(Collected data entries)
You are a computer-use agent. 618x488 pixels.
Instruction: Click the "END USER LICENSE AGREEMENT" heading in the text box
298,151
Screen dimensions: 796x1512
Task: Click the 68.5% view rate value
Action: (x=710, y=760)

WORK TASK:
Print each line of the data exactly as it was written.

RESPONSE:
You are a computer-use agent. 618x488 pixels.
Instruction: Click the "END USER LICENSE AGREEMENT" heading in the text box
298,151
Screen dimensions: 796x1512
Task: Click the 68.5% view rate value
Action: (x=710, y=760)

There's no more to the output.